[Extrait]
----

Par jugement rendu à la date du 8 janvier 2001, le tribunal administratif a déclaré le recours en réformation au fond non justifié et en a débouté les requérants.

Par requête déposée au greffe de la Cour administrative le 8 février 2001, Maître Guillaume Rauchs, assisté de Maître Isabelle Homo, a relevé appel du jugement précité.

Les appelants reprochent aux premiers juges d’avoir estimé qu’ils restaient en défaut de prouver l’existence dans leur chef d’une crainte actuelle justifiée de persécution, alors que leur situation subjective particulière est telle qu’elle présente toujours à l’heure actuelle un danger sérieux pour leur vie, leur liberté et leur intégrité physique, qu’ils font partie des minorités qui sont actuellement l’objet de menaces, qu’ils sont de confession musulmane, que les albanais respectivement la police militaire viennent très souvent chez les parents de … Mujanovic pour les questionner à propos de leur fils et que leur maison a été détruite en décembre 2000.

Enfin, … Mujanovic fait valoir qu’il a quitté sa ville natale pour aller vivre à Podgorica lorsqu’il a reçu sa première convocation pour la réserve le 1er avril 1999, et que les déserteurs, respectivement les refractaires peuvent se faire arrêter à tout moment et faire l’objet de poursuites s’ils retournent dans leur pays d’origine.

----

[Enregistrements conservés]
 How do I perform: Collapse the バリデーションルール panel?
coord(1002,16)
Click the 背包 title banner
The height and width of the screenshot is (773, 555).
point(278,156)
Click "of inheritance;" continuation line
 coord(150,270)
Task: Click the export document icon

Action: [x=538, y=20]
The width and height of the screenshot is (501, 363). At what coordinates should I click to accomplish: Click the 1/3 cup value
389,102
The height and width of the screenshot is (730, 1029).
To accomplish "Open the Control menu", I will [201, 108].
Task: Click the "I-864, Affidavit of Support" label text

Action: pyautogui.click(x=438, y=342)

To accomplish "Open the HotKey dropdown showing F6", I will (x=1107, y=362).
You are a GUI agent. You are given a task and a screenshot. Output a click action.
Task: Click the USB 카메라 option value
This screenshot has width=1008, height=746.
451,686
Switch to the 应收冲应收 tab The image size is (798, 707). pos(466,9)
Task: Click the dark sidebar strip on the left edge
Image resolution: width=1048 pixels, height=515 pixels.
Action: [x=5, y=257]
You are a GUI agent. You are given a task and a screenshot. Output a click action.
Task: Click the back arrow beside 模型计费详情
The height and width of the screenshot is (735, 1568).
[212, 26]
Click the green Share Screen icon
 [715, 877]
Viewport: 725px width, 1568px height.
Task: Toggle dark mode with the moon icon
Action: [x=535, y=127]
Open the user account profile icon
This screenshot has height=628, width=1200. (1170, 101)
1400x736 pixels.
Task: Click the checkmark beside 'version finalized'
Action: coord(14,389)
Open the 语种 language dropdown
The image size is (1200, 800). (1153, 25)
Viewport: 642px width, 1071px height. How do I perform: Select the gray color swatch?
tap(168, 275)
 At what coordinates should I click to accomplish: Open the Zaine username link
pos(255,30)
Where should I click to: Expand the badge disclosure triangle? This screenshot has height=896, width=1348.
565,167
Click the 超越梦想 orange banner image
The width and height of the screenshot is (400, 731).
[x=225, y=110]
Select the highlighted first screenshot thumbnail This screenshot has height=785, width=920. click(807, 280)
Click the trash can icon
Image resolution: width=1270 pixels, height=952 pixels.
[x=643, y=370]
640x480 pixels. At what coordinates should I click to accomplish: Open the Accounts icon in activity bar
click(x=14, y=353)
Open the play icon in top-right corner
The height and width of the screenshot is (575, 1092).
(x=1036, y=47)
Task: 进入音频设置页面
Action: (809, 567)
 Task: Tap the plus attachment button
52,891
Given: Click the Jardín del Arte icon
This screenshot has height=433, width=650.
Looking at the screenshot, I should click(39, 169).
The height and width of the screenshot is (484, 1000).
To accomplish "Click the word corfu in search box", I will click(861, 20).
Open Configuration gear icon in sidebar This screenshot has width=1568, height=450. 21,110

----

[Problèmes à résoudre]
**a)** D'après l'extrait, à quelle date le tribunal administratif a-t-il rendu son jugement ?
**b)** Selon l'extrait, pourquoi les appelants contestent-ils l'appréciation des premiers juges ? Répondez en trois phrases au plus.
**c)** Rédigez la suite de l'extrait sur l'appel des requérants, s'il vous plaît.
Les enregistrements ne sont d'aucune utilité ici.

[Les réponses]
**a)** Le 8 janvier 2001.

**b)** Les premiers juges ont estimé que les appelants ne prouvaient pas une crainte actuelle justifiée de persécution. Or les appelants soutiennent que leur situation subjective particulière présente toujours un danger sérieux pour leur vie, leur liberté et leur intégrité physique. Ils invoquent leur appartenance à des minorités menacées, leur confession musulmane, les visites fréquentes des Albanais, respectivement de la police militaire, chez les parents de Mujanovic pour les questionner sur leur fils, ainsi que la destruction de leur maison en décembre 2000.

**c)**
Ils concluent en demandant à la Cour de reformer les décisions prises par le ministre de la Justice en date des 31 mai 2000 et 31 juillet 2000.

Dans un mémoire en réponse déposé au greffe de la Cour administrative le 20 février 2001, le délégué du Gouvernement fait valoir, concernant l’insoumission de l’appelant, qu’une loi d’amnistie est en cours de préparation en République Fédérale Yougoslave où une nouvelle situation politique règne, et que même à supposer que l’appelant puisse encourir un danger en cas de retour au Kosovo, il est clairement établi qu’il aurait pu trouver une possibilité de fuite interne au Monténégro et que rien ne devrait l’empêcher d’y retourner.

Il conclut en demandant la confirmation du jugement entrepris.

Dans un mémoire en réplique déposé au greffe de la Cour le 19 mars 2001, les appelants font réexposer leurs moyens, en estimant qu’il est prématuré de se prévaloir de la loi d’amnistie et qu’ils n’auraient plus la possibilité de retourner au Monténégro.

La requête d’appel ayant été introduite dans les formes et délai de la loi est recevable.

Est qualifié réfugié politique au sens de la Convention de Genève toute personne craignant avec raison d’être persécutée du fait de sa race, de sa religion, de sa nationalité, de son appartenance à un certain groupe social ou de ses opinions politiques (paragraphe 2° de la section A de l’article premier de la Convention de Genève).

Une crainte « avec raison » inclut à la fois un élément subjectif et un élément objectif et, pour déterminer l’existence d’une crainte raisonnable, les deux éléments doivent être pris en considération par les autorités auxquelles une demande de réfugié politique est soumise.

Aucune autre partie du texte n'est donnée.